Well, if you're one of the 2 people that read my last set of blog articles, Restringing a Racket with Haskell, you'll know that Alex is attempting to branch out from the ancient esoteric art of Emacs Lisp hacking to learn the well-mannered sport of Racket. I, on the other hand, am trying to steer him towards the abyss. As Oliver Wendell Holmes once said, "The mind, once expanded to the dimensions of larger ideas, never returns to its original size." Here's to Alex with a big head!
Now last time I made a wild and unsubstantiated claim that Haskell makes me a better programmer, and then proceeded to show you a bunch of boring bits about trying to get a silly HTML microdata extractor to work.

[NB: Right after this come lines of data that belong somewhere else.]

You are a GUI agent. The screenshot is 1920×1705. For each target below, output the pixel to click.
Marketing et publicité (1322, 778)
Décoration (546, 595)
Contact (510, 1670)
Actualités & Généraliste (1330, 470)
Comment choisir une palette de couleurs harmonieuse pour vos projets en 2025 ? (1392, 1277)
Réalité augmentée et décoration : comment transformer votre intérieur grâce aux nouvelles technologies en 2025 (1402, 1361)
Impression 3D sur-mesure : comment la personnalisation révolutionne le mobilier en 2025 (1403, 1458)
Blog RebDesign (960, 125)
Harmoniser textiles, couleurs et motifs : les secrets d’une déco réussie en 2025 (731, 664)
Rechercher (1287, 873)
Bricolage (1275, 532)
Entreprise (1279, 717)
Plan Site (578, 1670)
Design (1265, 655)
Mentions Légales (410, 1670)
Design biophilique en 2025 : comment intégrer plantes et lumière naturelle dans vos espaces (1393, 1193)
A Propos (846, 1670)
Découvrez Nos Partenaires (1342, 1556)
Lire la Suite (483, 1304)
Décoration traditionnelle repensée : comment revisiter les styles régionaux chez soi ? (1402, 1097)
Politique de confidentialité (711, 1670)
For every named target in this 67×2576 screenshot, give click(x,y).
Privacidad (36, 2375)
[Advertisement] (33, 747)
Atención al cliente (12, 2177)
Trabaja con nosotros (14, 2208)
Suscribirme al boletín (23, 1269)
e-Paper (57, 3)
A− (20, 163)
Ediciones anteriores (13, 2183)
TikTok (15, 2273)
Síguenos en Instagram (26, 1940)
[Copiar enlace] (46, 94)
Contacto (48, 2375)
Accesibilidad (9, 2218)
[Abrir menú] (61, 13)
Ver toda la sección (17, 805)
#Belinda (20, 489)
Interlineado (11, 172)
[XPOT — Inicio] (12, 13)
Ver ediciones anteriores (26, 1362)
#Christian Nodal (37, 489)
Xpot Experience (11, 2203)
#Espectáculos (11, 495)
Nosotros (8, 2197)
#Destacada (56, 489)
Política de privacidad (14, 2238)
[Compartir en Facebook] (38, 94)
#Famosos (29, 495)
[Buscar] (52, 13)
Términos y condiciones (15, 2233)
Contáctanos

Well, this time, you'll be happy to know that I'm going to stand by my claim, and likewise go on to bore you with the likes of foreign functions and lazy IO. Why am I wasting your time, you ask? First, you're the one chosing to read this! Second, we've got to learn a little bit of the Haskell landscape before the rockinghorse people can get down to gnashing those marshmallow pies. So if I can get Alex, or anyone else out there in the studio audience over the initial hurdle, I've done my bit.
So this time, I was tossed a comic book archive file (.cbz) and told that our goal was to create a little web app that displays the comic book pages. Along with this, I was given the following bit of Racket foreign function interface to libarchive, a nifty little package developed by another friend of ours, Tim, for reading all sorts of archive formats.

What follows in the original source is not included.